Celles de plus de 250 salariés doivent se doter depuis 2019 d’un référent employeur en matière de lutte contre le harcèlement sexuel et les agissements sexistes. Il s’ajoute au référent salarié présent au CSE dans les entreprises de plus de onze salariés. Mais d’après Marilyn Baldeck : « Il y a des entreprises de plus de 250 salariés dans lesquelles il n’y a toujours pas de référent employeur. Et quand ces référents sont nommés, nous observons que cela ne sert pas à grand-chose car l’employeur nomme le ou la DRH qui avait déjà comme prérogative de traiter ces dossiers… »

Sensibiliser

Chez L’Oréal – qui a mis en place une charte éthique dès 2 000 s’appliquant à tous les salariés du groupe et de ses filiales – une cinquantaine de référents harcèlement sexuel salariés et employeur maillent le territoire français. « Nous avons pris le parti de ne pas faire de distinction entre les référents DRH et les référents élus, de les former ensemble lors de journées communes pour qu’ils aient le même niveau d’information, précise Adeline Thomas, la directrice juridique relations humaines France. Une entreprise qui travaille sur la sensibilisation par le théâtre nous a aidés, via des saynètes, à les former. » Le reste des collaborateurs, notamment sur les sites industriels, sont eux aussi sensibilisés à mieux identifier les situations de sexisme ordinaire.

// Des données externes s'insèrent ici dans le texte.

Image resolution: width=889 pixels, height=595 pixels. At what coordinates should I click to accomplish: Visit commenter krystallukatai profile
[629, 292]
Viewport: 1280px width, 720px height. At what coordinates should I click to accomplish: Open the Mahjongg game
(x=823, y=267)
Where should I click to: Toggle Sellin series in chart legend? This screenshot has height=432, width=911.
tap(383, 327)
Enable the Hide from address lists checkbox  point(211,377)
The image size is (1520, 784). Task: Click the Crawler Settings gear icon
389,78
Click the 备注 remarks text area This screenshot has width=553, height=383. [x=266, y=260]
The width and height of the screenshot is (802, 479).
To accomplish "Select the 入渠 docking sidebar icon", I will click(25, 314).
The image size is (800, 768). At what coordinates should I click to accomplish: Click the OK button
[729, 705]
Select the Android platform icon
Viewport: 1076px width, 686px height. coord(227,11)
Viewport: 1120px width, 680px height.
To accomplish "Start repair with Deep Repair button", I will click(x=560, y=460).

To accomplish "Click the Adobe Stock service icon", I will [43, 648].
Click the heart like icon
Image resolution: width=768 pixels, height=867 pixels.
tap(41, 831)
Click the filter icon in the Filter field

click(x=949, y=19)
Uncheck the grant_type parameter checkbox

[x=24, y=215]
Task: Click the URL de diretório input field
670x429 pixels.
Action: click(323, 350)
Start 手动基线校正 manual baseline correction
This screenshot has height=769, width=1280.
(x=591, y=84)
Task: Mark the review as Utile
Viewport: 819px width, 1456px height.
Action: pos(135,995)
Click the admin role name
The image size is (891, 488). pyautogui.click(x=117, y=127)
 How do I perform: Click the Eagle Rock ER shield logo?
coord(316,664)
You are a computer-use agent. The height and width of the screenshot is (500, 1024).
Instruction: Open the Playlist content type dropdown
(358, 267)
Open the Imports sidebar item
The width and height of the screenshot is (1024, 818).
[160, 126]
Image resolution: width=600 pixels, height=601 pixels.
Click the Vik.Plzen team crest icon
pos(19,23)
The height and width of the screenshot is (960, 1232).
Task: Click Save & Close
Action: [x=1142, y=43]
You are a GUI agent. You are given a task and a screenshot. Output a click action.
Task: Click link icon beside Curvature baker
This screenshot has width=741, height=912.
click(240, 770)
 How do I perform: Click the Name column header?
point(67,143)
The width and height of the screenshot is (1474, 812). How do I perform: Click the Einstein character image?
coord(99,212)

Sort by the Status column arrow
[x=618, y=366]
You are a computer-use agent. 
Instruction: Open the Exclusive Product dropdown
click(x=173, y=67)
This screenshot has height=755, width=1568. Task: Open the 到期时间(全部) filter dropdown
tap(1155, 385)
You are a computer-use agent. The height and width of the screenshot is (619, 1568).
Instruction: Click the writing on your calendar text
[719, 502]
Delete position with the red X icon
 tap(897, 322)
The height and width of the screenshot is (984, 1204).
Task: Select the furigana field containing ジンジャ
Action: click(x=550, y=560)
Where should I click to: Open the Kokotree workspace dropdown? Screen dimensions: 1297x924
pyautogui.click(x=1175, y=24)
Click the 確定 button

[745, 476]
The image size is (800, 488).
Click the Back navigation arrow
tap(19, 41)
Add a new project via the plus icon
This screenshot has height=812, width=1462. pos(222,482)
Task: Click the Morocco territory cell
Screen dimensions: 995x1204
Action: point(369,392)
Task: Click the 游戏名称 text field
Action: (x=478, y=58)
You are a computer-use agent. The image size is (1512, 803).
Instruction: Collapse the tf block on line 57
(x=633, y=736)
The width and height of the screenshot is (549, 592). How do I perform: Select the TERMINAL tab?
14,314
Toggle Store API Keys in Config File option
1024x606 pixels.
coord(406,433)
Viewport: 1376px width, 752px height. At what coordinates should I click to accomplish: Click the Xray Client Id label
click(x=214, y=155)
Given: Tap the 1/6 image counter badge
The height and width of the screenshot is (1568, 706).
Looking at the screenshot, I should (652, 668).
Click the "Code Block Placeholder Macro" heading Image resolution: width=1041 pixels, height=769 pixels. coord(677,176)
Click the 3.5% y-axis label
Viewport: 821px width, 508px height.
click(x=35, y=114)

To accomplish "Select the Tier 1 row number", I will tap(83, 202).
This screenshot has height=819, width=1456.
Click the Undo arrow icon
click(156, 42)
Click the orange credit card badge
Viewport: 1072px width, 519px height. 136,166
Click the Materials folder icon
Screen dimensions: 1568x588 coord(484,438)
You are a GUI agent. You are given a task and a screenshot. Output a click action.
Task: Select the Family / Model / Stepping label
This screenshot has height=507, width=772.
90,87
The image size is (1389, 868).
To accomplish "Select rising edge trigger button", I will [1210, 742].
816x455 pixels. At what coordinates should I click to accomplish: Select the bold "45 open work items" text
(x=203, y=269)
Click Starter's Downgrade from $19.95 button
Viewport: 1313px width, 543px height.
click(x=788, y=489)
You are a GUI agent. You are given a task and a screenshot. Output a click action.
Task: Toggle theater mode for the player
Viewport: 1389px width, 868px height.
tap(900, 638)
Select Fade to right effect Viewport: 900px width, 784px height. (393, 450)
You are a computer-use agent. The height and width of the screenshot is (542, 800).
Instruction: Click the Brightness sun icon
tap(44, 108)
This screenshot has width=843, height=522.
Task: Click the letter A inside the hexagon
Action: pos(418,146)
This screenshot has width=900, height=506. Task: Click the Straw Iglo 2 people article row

Au-delà de la prévention, services d’écoute et enquêtes internes pour gérer les signalements se sont développés dans le secteur privé et public. « Il y a une obligation des collectivités de mettre en place des cellules de signalement depuis 2020 », confirme Mathilde Icard, présidente de l’association des DRH des grandes collectivités. Dans la fonction publique territoriale, qui emploie 1,7 million d’agents, les enquêtes administratives pouvant mener à la révocation sont activées par les DRH. « Le point crucial, souvent un point de blocage dans énormément d’entreprises ou d’administrations, est l’indépendance de la procédure disciplinaire par rapport à la procédure pénale. Le cœur de notre formation est de leur expliquer que leur obligation de sécurité (art L. 4121 du Code du travail) prime », insiste Marilyn Baldeck.

« Il y a des moments où la victime n’est pas prête à lever l’anonymat, où elle ne veut pas qu’il y ait d’action », soulève cependant Mathilde Icard qui pointe l’enjeu de concilier le temps de la victime et « notre obligation, quand il y a un fait pénalement répréhensible, d’activer une enquête et de proposer une procédure disciplinaire ». Les capacités d’écoute et de dialogue du DRH sont alors primordiales.

Initiative #stope au sexisme ordinaire en entreprise

Lancée en 2018 par Accor, EY et L’Oréal, l’initiative #StOpE (Stop au sexisme ordinaire en entreprise) compte désormais plus de 150 organisations ayant signé l’acte d’engagement en huit points. Parmi eux figure celui d’« afficher et appliquer le principe de tolérance zéro ». « Nous contrôlons que des actions sont mises en place, et nous demandons une fois par an des remontées », souligne Anne-Laure Thomas, directrice Diversités, équité et inclusion de L’Oréal en France, pour ajouter : « L’idée n’est pas de juger les entreprises, mais de les aider à progresser. » Dans cette perspective, tous les trois mois, les membres partagent leurs bonnes pratiques. « Nous avons accueilli cette année beaucoup plus de PME. C’est important car nous leur transmettons les outils », se félicite l’instigatrice de l’initiative. Un baromètre pour évaluer l’étendue du sexisme au sein des organisations signataires est également publié tous les deux ans.

Harcèlement sexuel d’ambiance

Selon le Défenseur des droits, le harcèlement sexuel peut être caractérisé lorsque les agissements visent directement la victime, mais aussi à partir du moment où la victime évolue dans un environnement professionnel marqué par des comportements et propos sexistes et à connotation sexuelle (cour d’appel d’Orléans, chambre sociale, 7 février 2017, n° 15-02566).